> **What you have to do**: Copy out the lines of the listing verbatim, starting with the line containing "pixels, height=545 pixels." and continuing through the end of the listing, including both ends. Omit the pictures from your reproduction.

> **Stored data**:
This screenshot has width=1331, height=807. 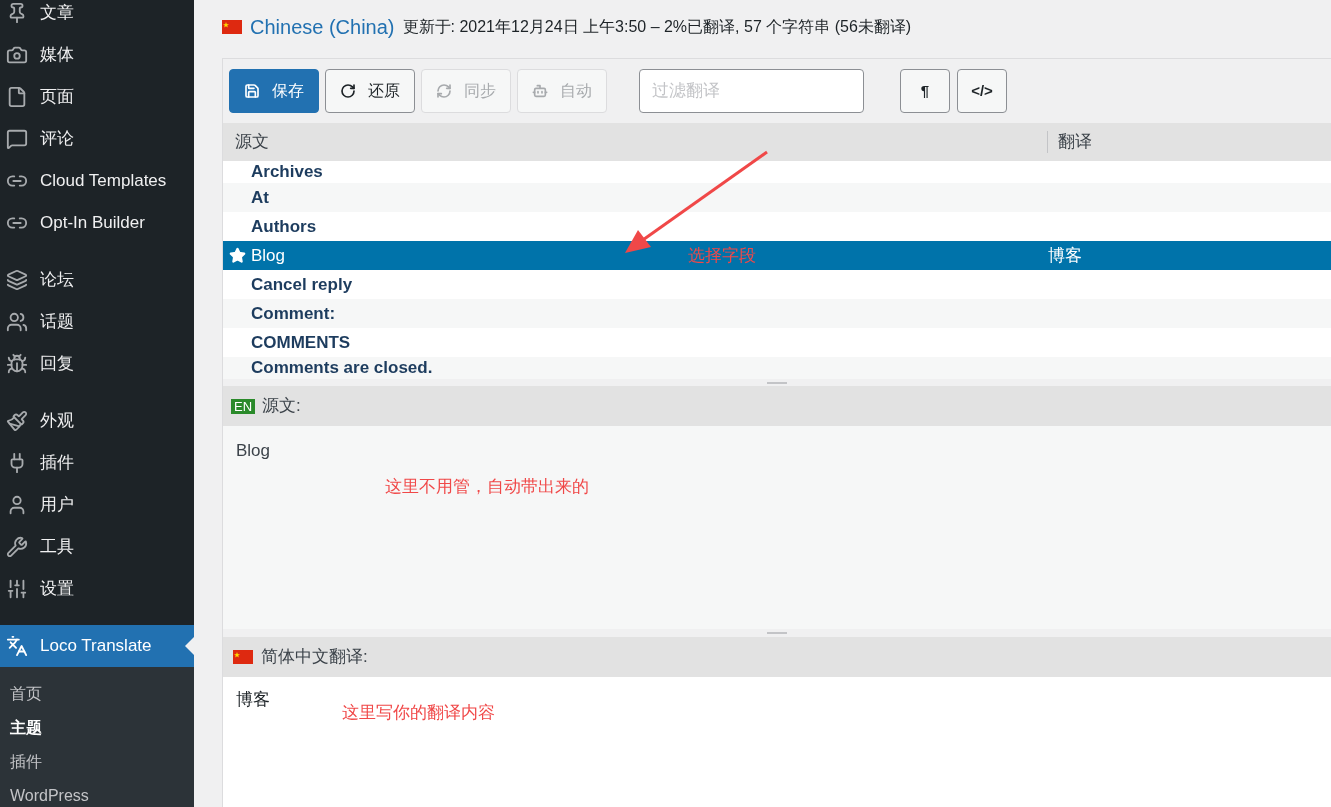 What do you see at coordinates (97, 17) in the screenshot?
I see `sidebar-item: 文章` at bounding box center [97, 17].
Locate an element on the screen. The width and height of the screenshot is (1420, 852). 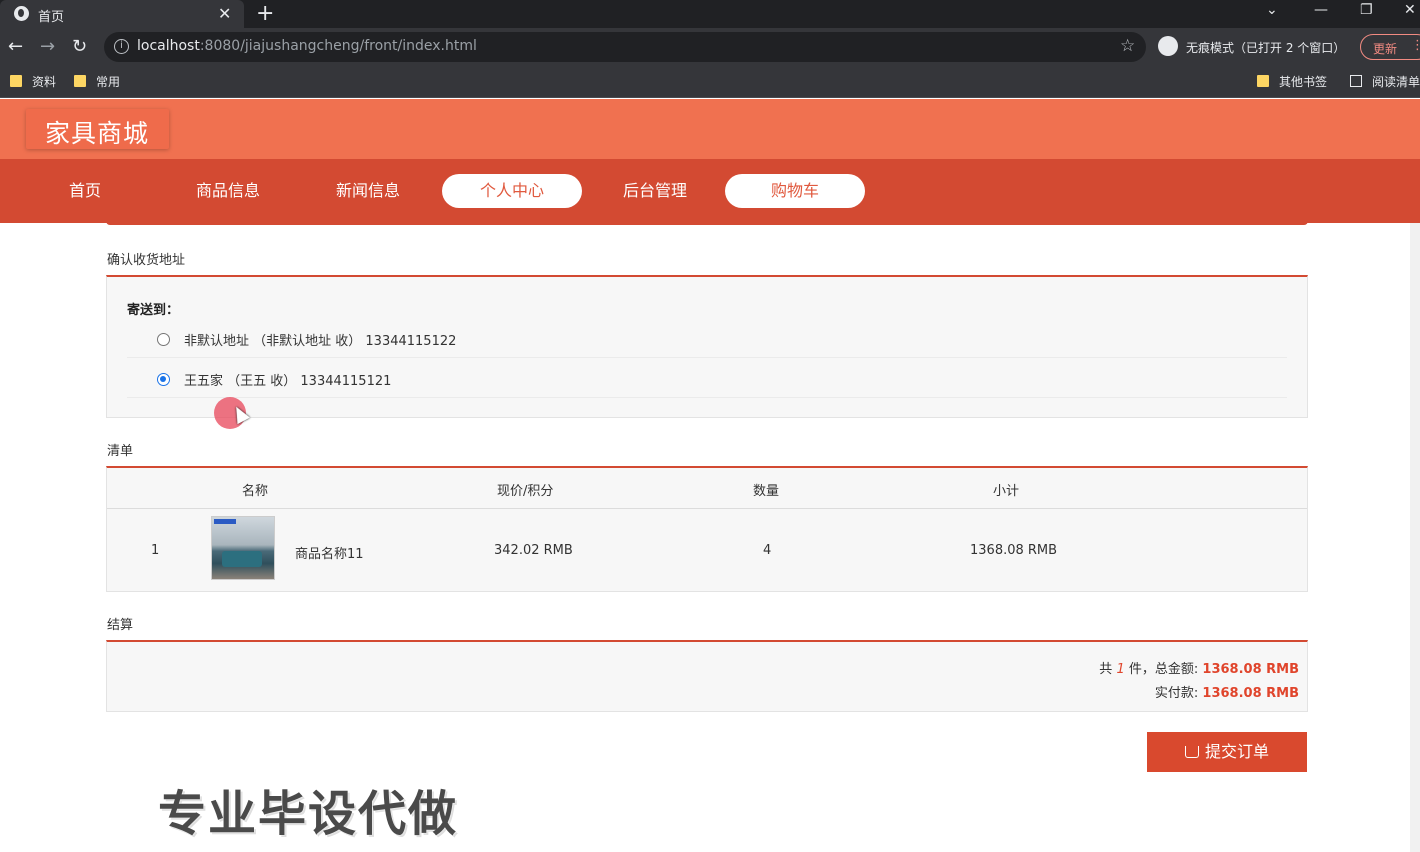
new-tab-icon: + is located at coordinates (265, 14).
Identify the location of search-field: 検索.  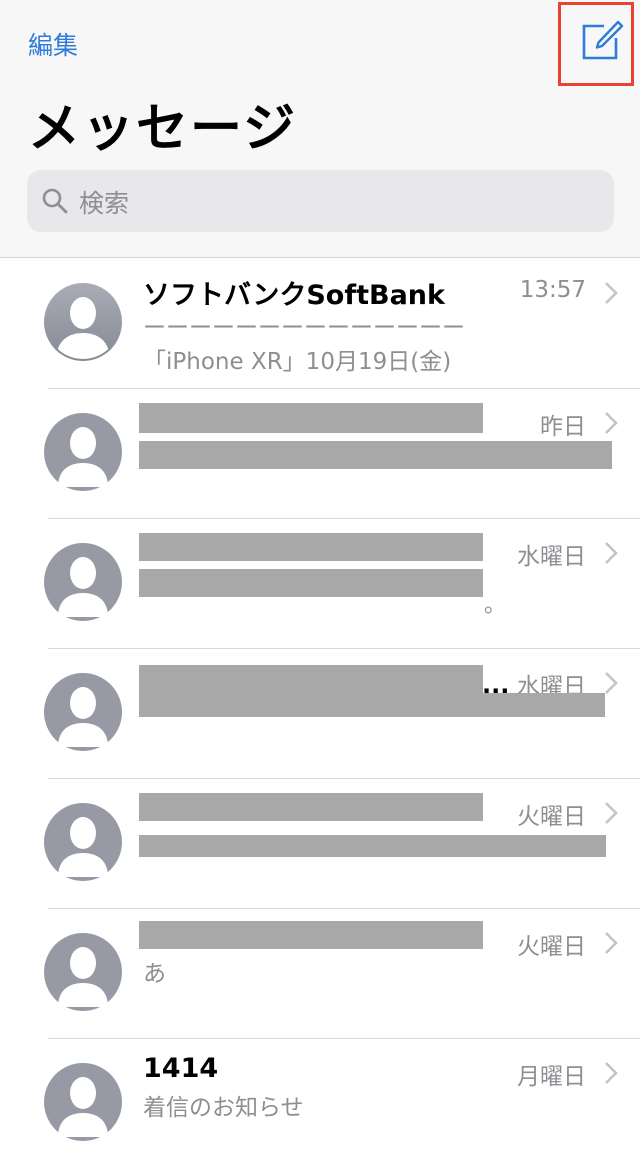
(320, 201).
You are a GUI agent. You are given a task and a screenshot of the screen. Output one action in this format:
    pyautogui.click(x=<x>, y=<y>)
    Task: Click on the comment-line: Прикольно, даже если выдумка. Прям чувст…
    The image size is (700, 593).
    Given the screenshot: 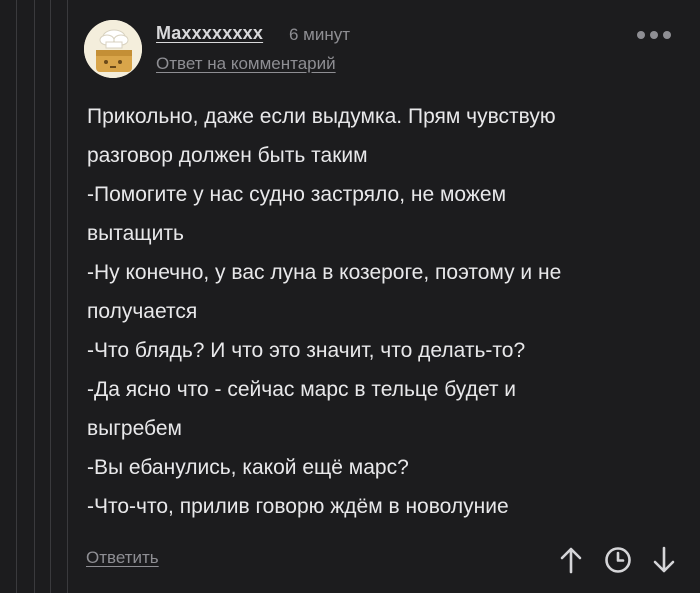 What is the action you would take?
    pyautogui.click(x=322, y=116)
    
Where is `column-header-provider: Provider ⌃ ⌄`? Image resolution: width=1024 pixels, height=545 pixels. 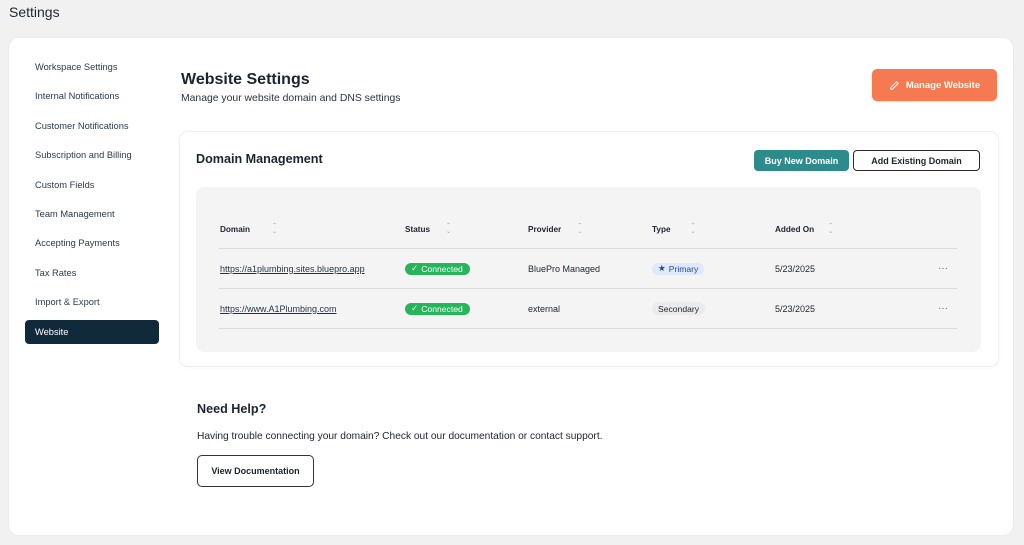
column-header-provider: Provider ⌃ ⌄ is located at coordinates (555, 229).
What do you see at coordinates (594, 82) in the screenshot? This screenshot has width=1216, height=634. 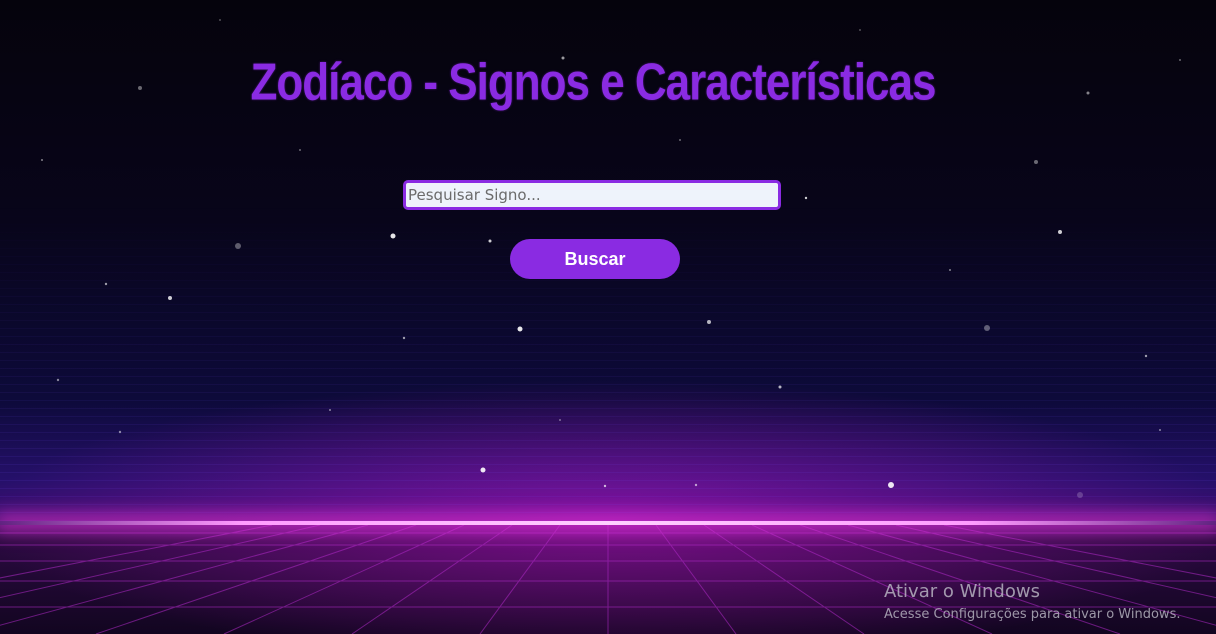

> **Written answer**:
Where is `column-header-provider: Provider ⌃ ⌄`? Image resolution: width=1024 pixels, height=545 pixels. 
column-header-provider: Provider ⌃ ⌄ is located at coordinates (555, 229).
What do you see at coordinates (594, 82) in the screenshot? This screenshot has width=1216, height=634. 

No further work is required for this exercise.